I (we) have been haunted by other existences than my life, not that this multitude is a fantasy opposed to the factual reality, but rather that I could only live my life in the light of possible existences, as if an impulse pushed me to get out of myself, to get out of the here and now and to belong to the human history and to the history of the Earth, of the universe as a whole, when as a child I was observing the stars on a summer night feeling lost. I existed because existence went beyond my life.
These images give me an effect quite close to the one I encountered when I wrote the novel “Internes”, a feeling I try to approach in the interview with Aurélie Cavanna. The desire of a positive and active alienation, voluntary and libidinal, of a loss of oneself in something else and of the other in oneself: the cultural statistical induction as an alterity.

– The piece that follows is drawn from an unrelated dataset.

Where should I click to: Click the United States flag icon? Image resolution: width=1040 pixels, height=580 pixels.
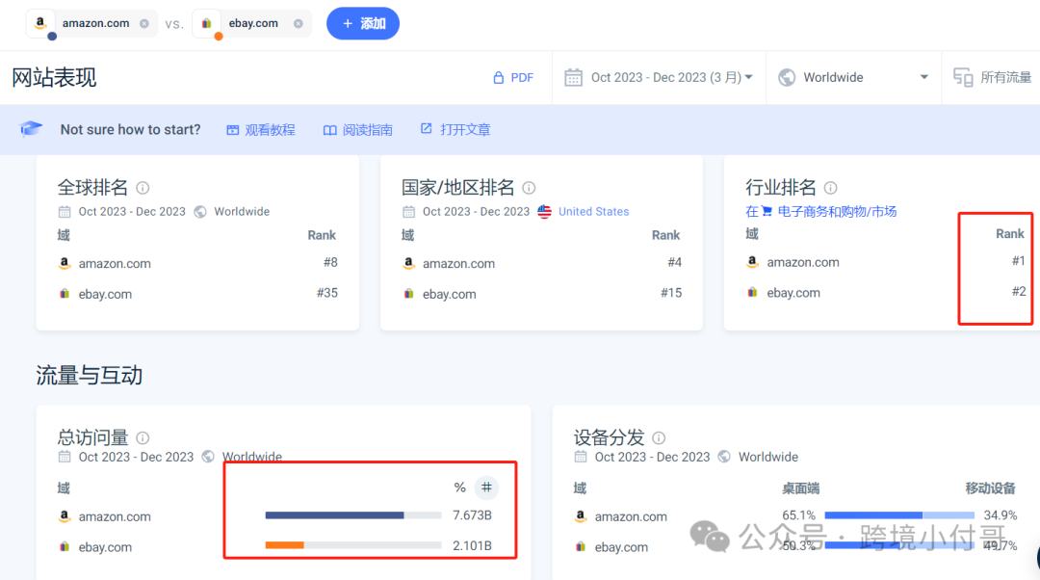tap(544, 211)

With these images, or more exactly these images in so far as they are observed by me, it is as if the statistical induction says possible existences to which I had not yet thought, but which I recognize in their strange familiarity. A doubling of the distance that makes me cross the history of the twentieth century, a history that in a certain way I have lived by seeing works and reading books, by going through authors who have given me the illusion of operating in a historical field and of having my place, a crazy ambition, in history itself. They are undoubtedly the most truthful images from an existential point of view and replay the facticity that opens up between the factual and the possible. As the night advances, imagine another fork in the road or simply other possibilities without causality with the factual life, not necessarily asking the question of “if… then”, but of “and again”. I believe that each one of us has experienced the folds of these possible existences which are not phantasmagorias remaining dead letter and without consequences, but which have an impact undoubtedly as important on us (on the very constitution of the meaning of existing) as the unfolding of the facts of life. These images operate as a hallucinatory program that plunges us individually into the parametric multiplicity of collective history and allows me to see myself where I have not been, in times that I have not lived, beyond individual factuality to the history of which I have always been a part. It is a way of documenting what has no place, what is possible and opens up existence beyond life, resurrecting what never happened.
- The title His Story comes from the name I gave to one of the three chapters of the Sous terre project in 1999-2000, in which I linked the history of Sarajevo in the twentieth century with my own existence.